Des milliers de soldats ont marché derrière les plus puissants ICBM du pays, frappés d’interdiction par des sanctions de l’ONU.

M. Kim a « envoyé une chaleureuse salutation de combat » durant le défilé, mais n’a pas prononcé de discours, selon l’agence officielle Korean Central News Agency (KCNA).

Quand et comment

Le ministre nord-coréen de la Défense Kang Sun Nam a déclaré que les États-Unis n’avaient aucune chance « de survie au cas où ils utiliseraient des armes nucléaires contre la RPDC », (République populaire et démocratique de Corée, nom officiel de la Corée du Nord).

« La question n’est pas de savoir si une guerre nucléaire va survenir dans la péninsule coréenne, mais plutôt qui en prendra l’initiative, quand et comment », a ajouté le ministre selon l’enregistrement de son discours sur KCTV.

Pyongyang s’en prend régulièrement aux déploiements des États-Unis dans la péninsule. M. Kang a averti que le Nord agirait « s’ils tentent une confrontation militaire comme en ce moment ».

Le défilé a montré une série de nouvelles armes dont plusieurs ont été dévoilées à une exposition de matériel de défense mercredi à Pyongyang visitée par MM. Kim et Choïgou.

Le nouveau drone sous-marin d’attaque nucléaire, nommé « Haeil » (« tsunami » en coréen), est apparu en public pour la première fois, selon le site NK News basé à Séoul.

« L’enthousiasme et la joie du public étaient à leur comble » lorsque le tout dernier ICBM nord-coréen, le Hwasong-18 à combustible solide, testé en avril et en juillet de cette année, a défilé, selon KCNA.  

Selon KCNA, le défilé « a démontré au monde entier la volonté inflexible de tous les soldats et du peuple de créer une nouvelle légende de la victoire dans l’ère Kim Jong-un ».

Des experts ont souligné la présence de responsables chinois et russe à un défilé où Pyongyang exhibait des armes interdites.  

La Chine, principal allié et soutien économique de la Corée du Nord, et la Russie, autre allié historique, font partie des rares nations avec lesquelles Pyongyang entretient des relations amicales.  

« Le message est clair : Kim a le soutien de deux puissants partenaires régionaux », membres du Conseil de sécurité de l’ONU, a écrit sur Twitter (renommé X) l’analyste Ankit Panda basé aux États-Unis.

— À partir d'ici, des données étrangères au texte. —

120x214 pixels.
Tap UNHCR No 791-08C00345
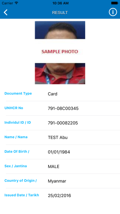pos(63,109)
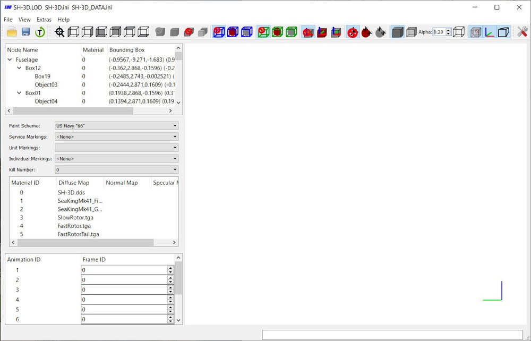Click the wrench and screwdriver settings icon
The width and height of the screenshot is (531, 341).
[x=522, y=32]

Yangmo Ku, professeur de sciences politiques à l’université de Norwich (États-Unis), a déclaré à l’AFP que le défilé sert à « promouvoir la légitimité du pouvoir de Kim Jong-un et l’unité interne en cette période économiquement difficile ».

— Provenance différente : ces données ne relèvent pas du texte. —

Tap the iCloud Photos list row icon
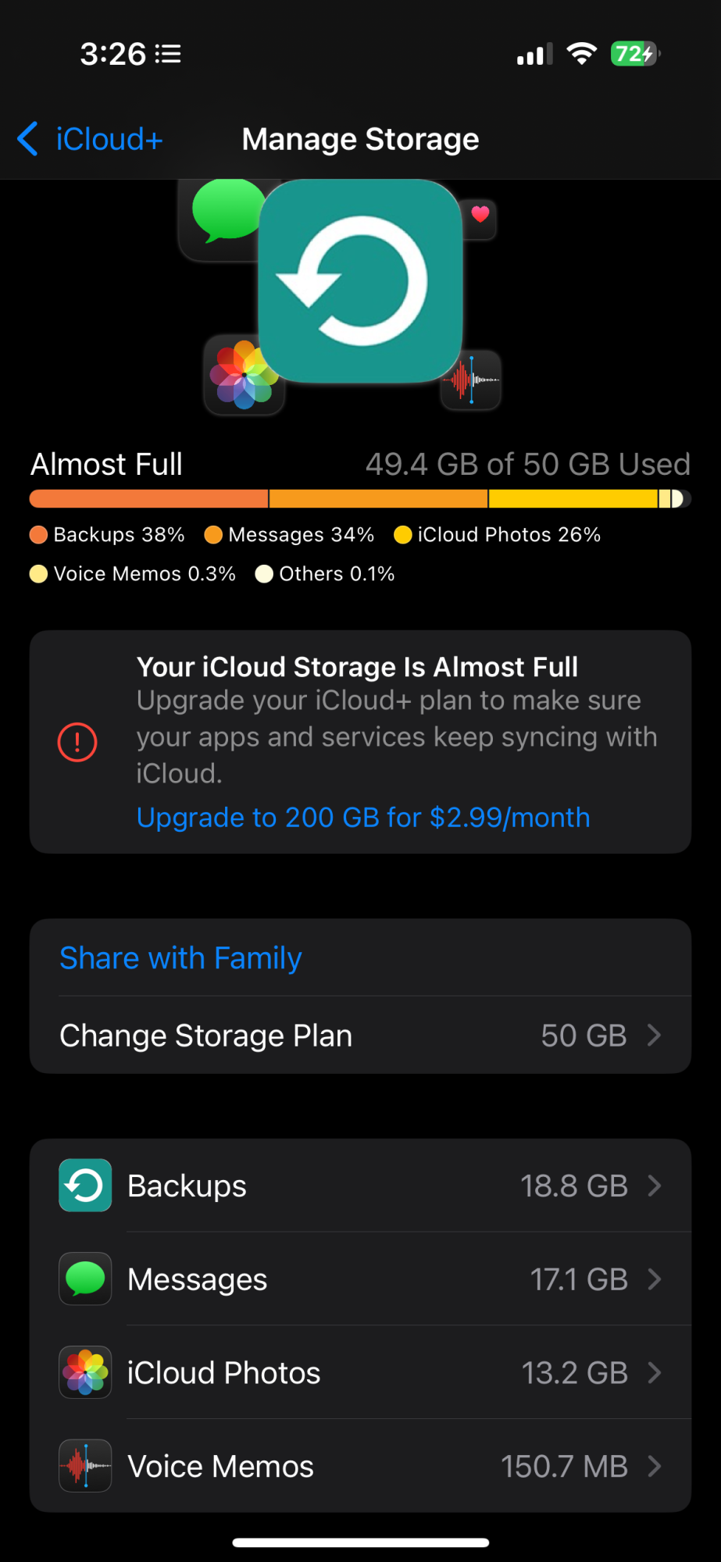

« Nouvelle guerre froide »

Mais la présence d’invités de haut rang venus de Russie et de Chine suggère « l’émergence d’une nouvelle guerre froide autour de la péninsule coréenne », a ajouté M. Ku.

La Chine, elle, a choisi d’envoyer un représentant civil – qui n’a pas visité l’exposition militaire –, a souligné Artyom Lukin, professeur de science politique à la Far Eastern Federal University en Russie. C’est vraisemblablement « un signal délibéré de Moscou sur sa disposition à étendre la coopération militaire avec la Corée du Nord ».

Pour Leif-Eric Easley, professeur à l’université Ewha à Séoul, « la présence de la Chine à un défilé où la Corée du Nord expose des missiles à capacité nucléaire pose de sérieuses questions sur un soutien de Pékin aux menaces de Pyongyang envers la sécurité mondiale ».

M. Kim soutient l’invasion de l’Ukraine par Moscou, notamment en fournissant des fusées et des missiles, selon Washington, ce que Pyongyang dément.

Le président russe Vladimir Poutine a envoyé un discours, lu par M. Choïgou durant son séjour selon KCNA, dans lequel il salue la Corée du Nord pour son « ferme soutien à l’opération militaire spéciale contre l’Ukraine ».

Selon M. Easley, « étant donné les besoins en munitions de la Russe pour sa guerre illégale en Ukraine et la volonté (de M. Kim) de faire personnellement visiter au ministre russe de la Défense une exposition d’armes de Corée du Nord, les pays membres de l’ONU devraient accroître leur vigilance pour surveiller et réprimer les violations des sanctions ».